Who is a Jew in Israel?

This week’s participant blog post comes from one of the Yahel Social Change Program participants, Ben Sousa. Every week, we feature the reflections from the YSCP participants. The views expressed in this blog belong to the author.

When asked, “How do you practice Judaism?” I always joke that I cross between the different sects of Judaism. I belong to a Reform temple, I went to a Conservative day school through senior year of high school, and when I was little, most of my friends were Orthodox. I lived my life my own way, arguing with my Judaic teachers over interpretations and their applications. In America, there is really no one way to be an observant Jew.

This week's blogger, Ben (far right), with the rest of the Yahel Social Change Program group in Jerusalem.
This week’s blogger, Ben (far right), with the rest of the Yahel Social Change Program group in Jerusalem.

One of the issues I struggle to reconcile with my observations and what I learned is that Israel is the Jewish State, but there is only one legal way to practice the religion. If Israel is a country for all Jews, then why can you count the number of non-Orthodox rabbis officially recognized by the state on only one hand? It is troublesome, especially for a country that claims to be a home for all Jews, not just Israeli Jews. But as Tevye would say, on the other hand, what right do I have to come and tell Israel that they are doing it wrong? They are the Jewish state and even if it’s not perfect, neither is the world. As an American Jew, I should support Israel because it IS a Jewish state, and it is the only Jewish state.

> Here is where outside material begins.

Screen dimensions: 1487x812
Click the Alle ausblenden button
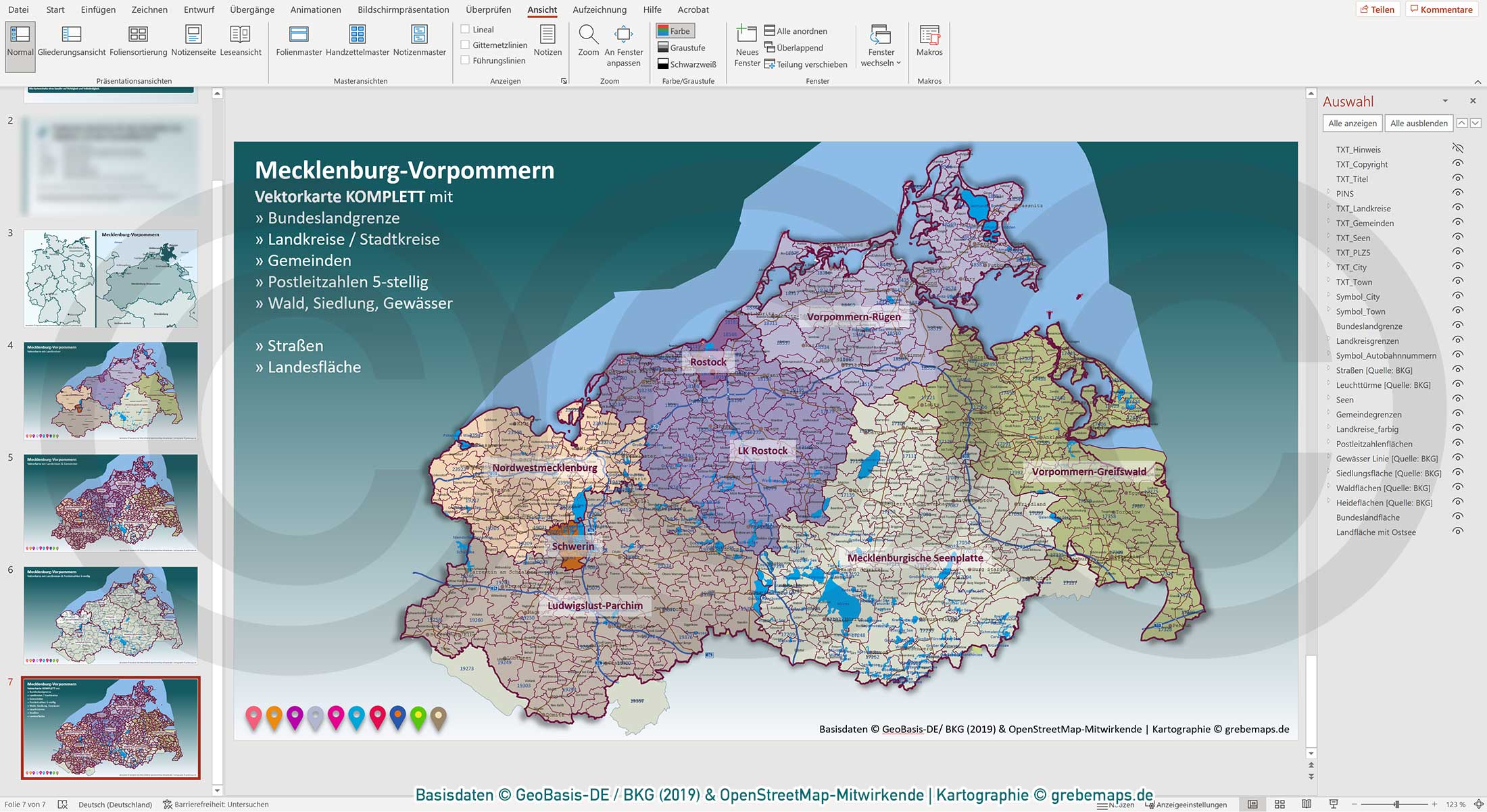1418,123
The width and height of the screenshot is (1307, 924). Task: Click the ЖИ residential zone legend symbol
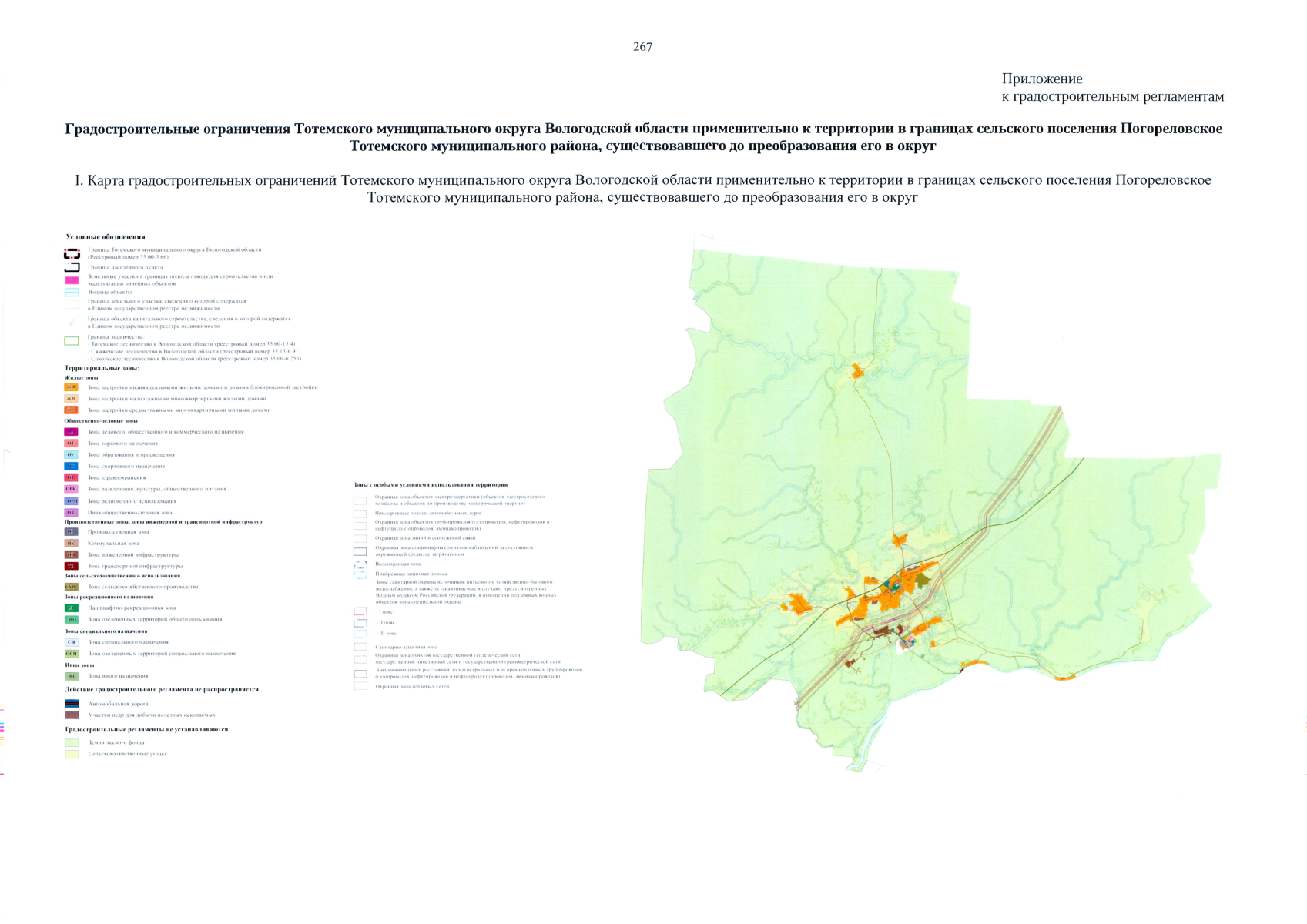click(71, 387)
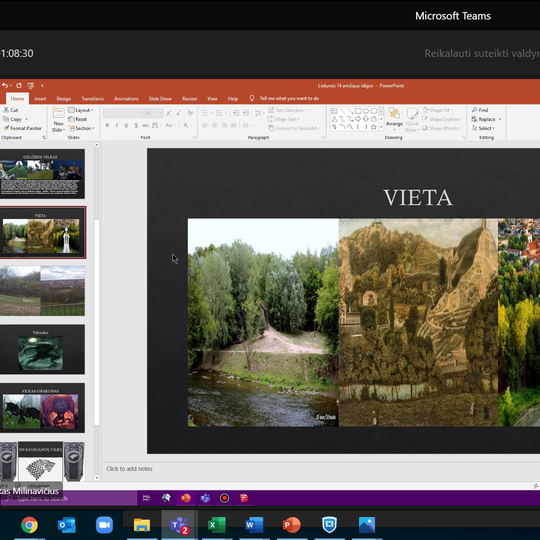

And on the other hand…the argument continues. There is little more than a month left in the program. I know I will be returning home rather than staying and making Aaliyah. So I must ask myself, what is my responsibility as an American Jew in helping to steer the course Israel will take?

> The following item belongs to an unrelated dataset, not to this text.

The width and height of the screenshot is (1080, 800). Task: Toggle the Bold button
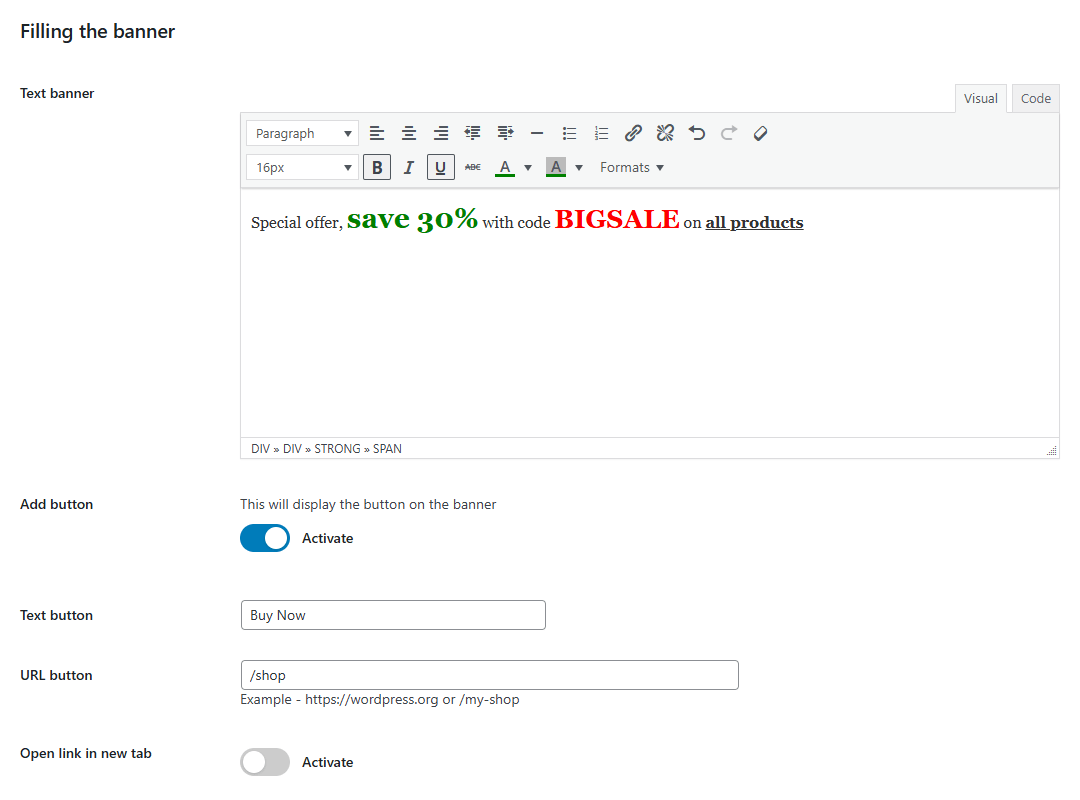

During our seminar in Jerusalem, we spoke with Steven Beck, who works for IRAC – Israel Religious Action Center. I was aware of what that acronym meant without the I in front. In high school, my youth group would go annually to the RAC in Washington DC and learn about the Reform movement’s stance on political issues (How could I forget them? Even now they still flood my inbox and mailbox with calls to action). He talked with us about how IRAC strives to challenge the Orthodox hegemony on the rabbinate as well as working to prevent the state sponsoring things like modesty laws in Haredi neighborhoods. They’ve fought to have women recognized as rabbis, to have non-Orthodox rabbis be able to perform state roles, and other campaigns that try to challenge the perception that there are only two ways to practice Judaism is Israel – secular or religious.

The group meeting with Steven Beck from IRAC
The group meeting with Steven Beck from IRAC

While Israel is not short on pressing issues that need to be addressed, this lack of recognition for different paths of Judaism is one that bothers me the most. It is crazy that one can be Jewish enough to receive citizenship, but then be denied the right to marry inside the country because they don’t qualify for the Rabbinate. It is crazy that Israel is using laws inherited from the Ottoman Empire when it comes to handling religion. Times have changed; the laws need to change as well.

Growing up, I learned that I should support Israel, nearly unconditionally. I would hear people talk about how Israel needed our support because they were our family and as Jews, we had to look out for each other. What’s more, I don’t wish to see the Diaspora Jewish community turn away from Israel as this tension between Orthodox and non-Orthodox grows wider. Times have changed. It never hurts to look a little closer at where your support goes.